*For more up-to-date notes see http://www.cs.yale.edu/homes/aspnes/classes/465/notes.pdf.*

Like SynchronousAgreement except that we replace crash failures with **Byzantine failures**, where a faulty process can ignore its programming and send any messages it likes. Since we are operating under a universal quantifier, this includes the case where the Byzantine processes appear to be colluding with each other under the control of a centralized adversary.

# 1. Lower bounds

## 1.1. Minimum number of rounds

We've already seen an f+1 lower bound on rounds for crash failures (see IndistinguishabilityProofs). Applies *a fortiori* to Byzantine failures, since Byzantine failures can simulate crash failures.

## 1.2. Minimum number of processes

We can also show that we need n ≥ 3f+1 processes. For n = 3 and f = 1 the intuition is that Byzantine B can play A and C off against each other, telling A that C is Byzantine and C that A is Byzantine. Since A is telling C the same thing about B that B is saying about A, C can't tell the difference and doesn't know who to believe. Unfortunately, this tragic soap opera is not a real proof, since we haven't actualy shown that B can say exactly the right thing to keep A and C from guessing B is evil.

The real proof (see also AttiyaWelch §5.2.3): consider an artifical execution where (non-Byzantine) A, B, and C are duplicated and then placed in a ring A_{0} B_{0} C_{0} A_{1} B_{1} C_{1}, where the digits indicate inputs. We'll still keep the same code for n=3 on A_{0}, B_{0}, etc, but when A_{0} tries to send a message to what it thinks of as just C we'll send it to C_{1} but messages from B_{0} will instead go to C_{0}. For any adjacent pair of processes (e.g. A_{0} and B_{0}), the behavior of the rest of the ring could be simulated by a single Byzantine process (e.g. C), so each process in the 6-process ring behaves just as it does in some 3-process execution with 1 Byzantine process. It follows that all of the processes terminate and decide in the unholy 6-process Frankenexecution^{1} the same value that they would in the corresponding 3-process Byzantine execution. So what do they decide?

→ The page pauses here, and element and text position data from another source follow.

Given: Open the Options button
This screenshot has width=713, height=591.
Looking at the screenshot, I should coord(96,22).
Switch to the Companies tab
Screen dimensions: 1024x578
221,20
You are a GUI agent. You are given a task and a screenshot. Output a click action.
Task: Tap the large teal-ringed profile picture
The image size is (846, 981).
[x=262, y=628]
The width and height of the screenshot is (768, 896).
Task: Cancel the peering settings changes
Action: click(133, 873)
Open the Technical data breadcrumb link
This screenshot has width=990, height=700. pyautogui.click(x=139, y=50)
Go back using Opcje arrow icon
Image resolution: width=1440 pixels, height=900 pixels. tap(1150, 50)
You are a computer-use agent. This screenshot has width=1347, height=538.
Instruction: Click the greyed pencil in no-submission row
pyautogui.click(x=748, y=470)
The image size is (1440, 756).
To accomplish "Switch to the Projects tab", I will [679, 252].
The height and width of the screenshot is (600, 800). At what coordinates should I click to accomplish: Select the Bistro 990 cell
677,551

Given two processes with the same input e.g. A_{0} and B_{0}, the giant execution is indistinguishable from an A_{0} B_{0} C execution where C is Byzantine. Validity says A_{0} and B_{0} must both decide 0. Since this works for any pair of processes with the same input, we have each process deciding its input. But now consider the execution of C_{0} A_{1} B, where B is Byzantine. In the big execution, we just proved that C_{0} decides 0 and A_{1} decides 1, but since the C_{0} A_{1} B execution is indistinguishable from the big execution to C_{0} and A_{1}, they do the same thing here and violate agreement.

This shows that with n=3 and f=1, we can't win. We can generalize this to n = 3f. Suppose that there were an algorithm that solved Byzantine agreement with n=3f processes. Group the processes into groups of size f, and let each of the n=3 processes simulate one group (giving everybody the same input). Then we get a protocol for n=3 and f=1, an impossibility.

## 1.3. Minimum connectivity

So far, we've been assuming a complete communication graph. If the graph is not complete, we may not be able to tolerate as many failures. In particular, we need the connectivity of the graph (minimum number of nodes that must be removed to split it into two components) to be at least 2f+1. See LynchBook §6.5 for the full proof. The essential idea is that if we have an arbitrary graph with a vertex cut of size k < 2f+1, we can simulate it on a 4-process graph where A is connected to B and C (but not D), B and C are connected to each other, and D is connected only to B and C. Here B and C each simulate half the processes in the size-k cut, A simulates all the processes on one side of the cut and D all the processes on the other side. We then construct an 8-process artificial execution with two non-faulty copies of each of A, B, C, and D and argue that if one of B or C can be Byzantine then the 8-process execution is indistinguishable to the remaining processes from a normal 4-process execution. An argument similar to the n ≥ 3f+1 proof then shows we violate one of validity or agreement.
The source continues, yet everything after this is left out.